PASSAGE SHOWN:
-*-*-

Hello, I'd like to help you with your question.

It can be very difficult to cope with a parent who excludes their other children in favor of one child. And it sounds like that is exactly what your mother did. She either felt that your brother's argument for letting his son have her property was the best option, or she somehow favors your brother and his son for some reason or another.

Whatever her reasoning, what you are going through is unfair to you and your other brother. And you have a right to feel hurt. There is a sense of injustice and it is natural to want to right a wrong.

It sounds like you have already tried talking to your mother but she refuses to listen. Because of that, you might need to try another avenue. You can try talking to your other brother and seeing if he is willing to talk to your mother with you. If that does not work, you can try talking to your brother, the one whose son will get the property. Try approaching them in a nice way, saying you just want to talk about what happened. See if they will listen. Suggest sharing the property or some other arrangement that allows you to visit and/or stay some time each year. It may not be exactly what you deserve out of the situation, but it is a compromise.

-*-*-

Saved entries
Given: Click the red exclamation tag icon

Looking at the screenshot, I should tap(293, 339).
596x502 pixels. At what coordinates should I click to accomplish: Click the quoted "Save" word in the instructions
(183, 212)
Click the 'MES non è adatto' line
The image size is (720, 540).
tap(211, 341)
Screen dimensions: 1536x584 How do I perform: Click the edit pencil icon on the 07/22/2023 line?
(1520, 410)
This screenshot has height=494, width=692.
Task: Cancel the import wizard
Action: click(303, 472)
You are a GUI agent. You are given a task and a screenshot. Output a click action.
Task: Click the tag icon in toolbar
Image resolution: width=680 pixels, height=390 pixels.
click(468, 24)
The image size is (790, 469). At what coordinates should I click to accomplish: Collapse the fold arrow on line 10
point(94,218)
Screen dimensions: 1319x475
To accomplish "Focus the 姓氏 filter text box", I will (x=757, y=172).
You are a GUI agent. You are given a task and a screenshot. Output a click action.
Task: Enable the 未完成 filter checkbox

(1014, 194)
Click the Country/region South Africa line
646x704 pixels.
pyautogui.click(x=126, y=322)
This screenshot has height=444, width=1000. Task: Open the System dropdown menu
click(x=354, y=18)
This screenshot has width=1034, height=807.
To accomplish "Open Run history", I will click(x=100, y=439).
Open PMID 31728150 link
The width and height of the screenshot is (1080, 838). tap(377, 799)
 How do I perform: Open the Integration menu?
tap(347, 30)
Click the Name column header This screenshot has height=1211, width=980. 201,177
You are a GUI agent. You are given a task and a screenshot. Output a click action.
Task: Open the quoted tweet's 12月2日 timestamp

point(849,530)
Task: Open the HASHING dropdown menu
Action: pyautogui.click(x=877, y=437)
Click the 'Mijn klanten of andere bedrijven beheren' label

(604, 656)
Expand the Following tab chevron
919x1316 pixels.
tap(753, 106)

-*-*-

TASK STATEMENT:
Answer these questions using the passage above about a mother's property.
1. According to the passage, who will receive the mother's property?
2. What does the passage say the reader has apparently already tried with the mother?
3. What does the passage suggest proposing as an alternative arrangement?

WRITTEN SOLUTION:
1. The son of the reader's brother will get the property.
2. The reader has apparently already tried talking to the mother, but she refuses to listen.
3. It suggests sharing the property or some other arrangement that allows the reader to visit and/or stay some time each year.